- Task goal -
The answer should be every line below, repeated exactly, with the images left out.

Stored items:
'''
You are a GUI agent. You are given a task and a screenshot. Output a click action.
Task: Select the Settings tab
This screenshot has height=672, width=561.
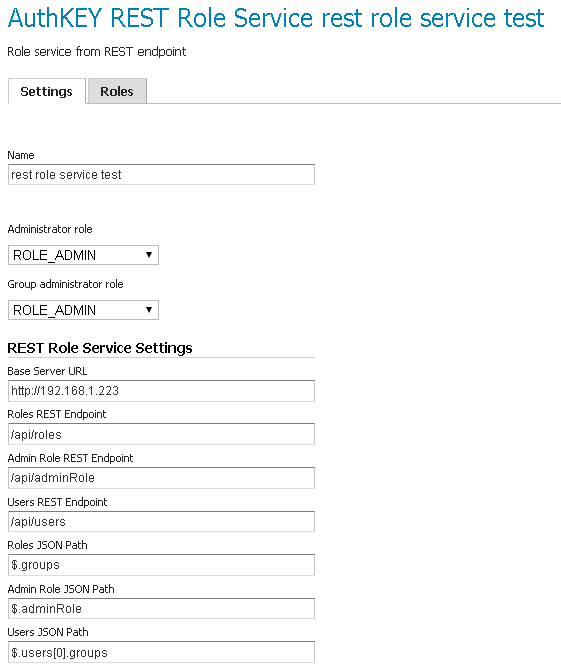coord(47,91)
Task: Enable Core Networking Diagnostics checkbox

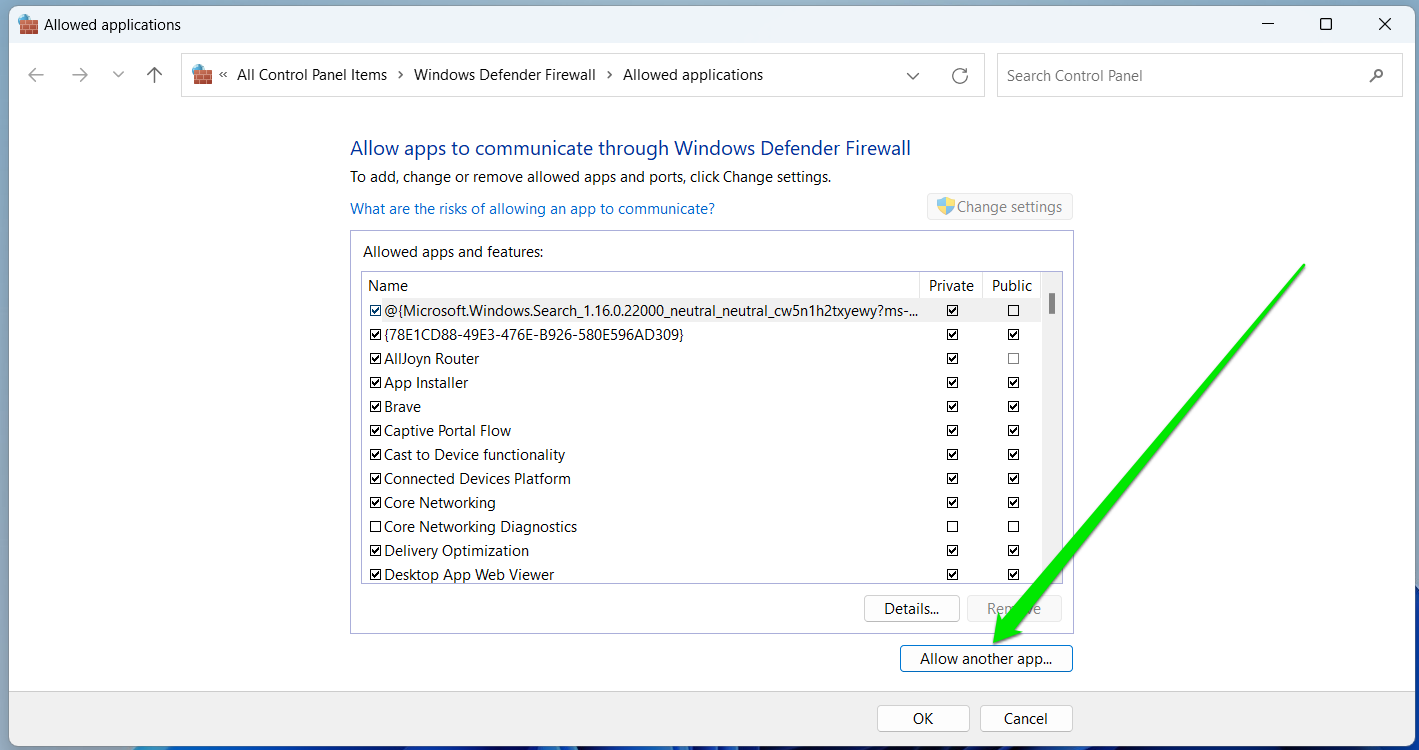Action: (x=376, y=527)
'''
- Response to the exercise -
You are a GUI agent. You are given a task and a screenshot. Output a click action.
Task: Select the Settings tab
This screenshot has height=672, width=561.
coord(47,91)
Task: Enable Core Networking Diagnostics checkbox

Action: (x=376, y=527)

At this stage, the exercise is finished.